Rencontre avec Nadège Abadi
Nadège Abadie au Festival Entrevues de Belfort : portrait d’un exil dans l’attente
Lors de l'édition 2024 du Festival Entrevues de Belfort, l'équipe de la radio Flux4 a reçu Nadège Abadie, cinéaste, photographe et autrice, venue présenter son court métrage Beshar. Ce film, en compétition officielle, dresse un portrait poignant et minimaliste d’un exilé kurde en Suisse, explorant les thèmes de l’attente, de la solitude et de la résilience.
L’histoire de Beshar : entre l’intime et l’universel
Dans Beshar, le spectateur suit le quotidien d’un homme ayant fui le Kurdistan irakien après trois guerres et les menaces de Daesh. Arrivé en Suisse en 2014, Beshar espérait réunir sa famille à Genève, mais dix ans après, il demeure seul. La caméra de Nadège Abadie capte minutieusement sa routine : se raser, repasser ses vêtements, ou manipuler son matériel orthopédique, dévoilant une jambe meurtrie. À travers ces gestes, le film restitue l’épaisseur du temps d’attente et la charge émotionnelle de son exil.
Une œuvre née d’une rencontre
Ce projet trouve ses racines dans les ateliers d’écriture et de photographie menés par Nadège Abadie avec des exilés en Suisse entre 2016 et 2019. C’est à cette occasion qu’elle a rencontré Beshar et qu’une amitié s’est tissée, malgré l’absence de langue commune. Nadège confie avoir été frappée par la démarche particulière de cet homme, qualifié de « patriarche aux ailes blessées », une image qui a nourri sa vision cinématographique.

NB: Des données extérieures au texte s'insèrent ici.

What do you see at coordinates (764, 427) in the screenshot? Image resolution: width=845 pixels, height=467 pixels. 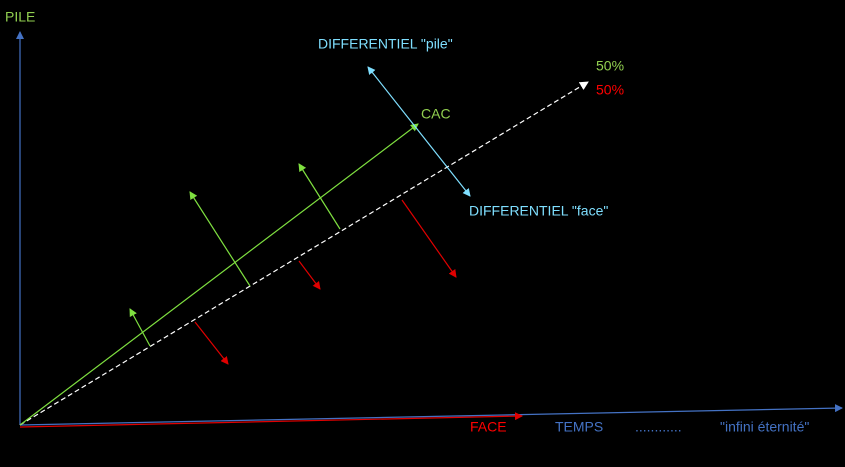 I see `x-label: "infini éternité"` at bounding box center [764, 427].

Un cinéma du regard et du temps
Avec Beshar, Nadège Abadie impose une esthétique forte : plans prolongés, silence pesant, et ruptures abruptes marquées par des écrans noirs. L’un des plans les plus marquants est celui où Beshar se rase pendant sept minutes, une scène qui exige du spectateur qu’il s’installe dans le rythme lent et introspectif du film. Ces choix esthétiques visent à rapprocher le public de l’expérience du personnage et à transformer une histoire ordinaire en une œuvre d’une profonde humanité.
Un dialogue entre le mouvement et l’immobilité
Le film juxtapose le quotidien figé de Beshar à des images poétiques du monde en mouvement : neige qui tombe, trains qui passent, ou paysages filmés depuis un wagon. Ces séquences, renforcées par un travail sonore subtil, symbolisent le contraste entre la vie qui continue et l’immobilité imposée par l’exil.
Un portrait d’incomplétude
Pour Nadège Abadie, Beshar est avant tout un portrait, avec ses zones d’ombre et son incomplétude assumée. Elle revendique l’impossibilité de tout montrer, soulignant que cette lacune rend le portrait vivant et complexe. À travers ce court métrage, elle cherche à révéler ce qui est souvent invisible : l’humanité silencieuse des individus comme Beshar, dont l’histoire résonne bien au-delà de son cadre intime.
Un témoignage empreint de dignité
Par sa mise en scène épurée et respectueuse, Nadège Abadie offre un regard noble sur son protagoniste. Le spectateur est invité à partager l’espace d’un instant l’attente interminable de cet homme, tout en s’interrogeant sur la condition des exilés à travers le prisme de son histoire.
Présenté au Festival Entrevues de Belfort, Beshar témoigne de la capacité du cinéma à transcender les frontières du réel pour inviter à la réflexion et à l’empathie. Un film qui, à n’en pas douter, continuera de marquer les esprits bien après sa projection.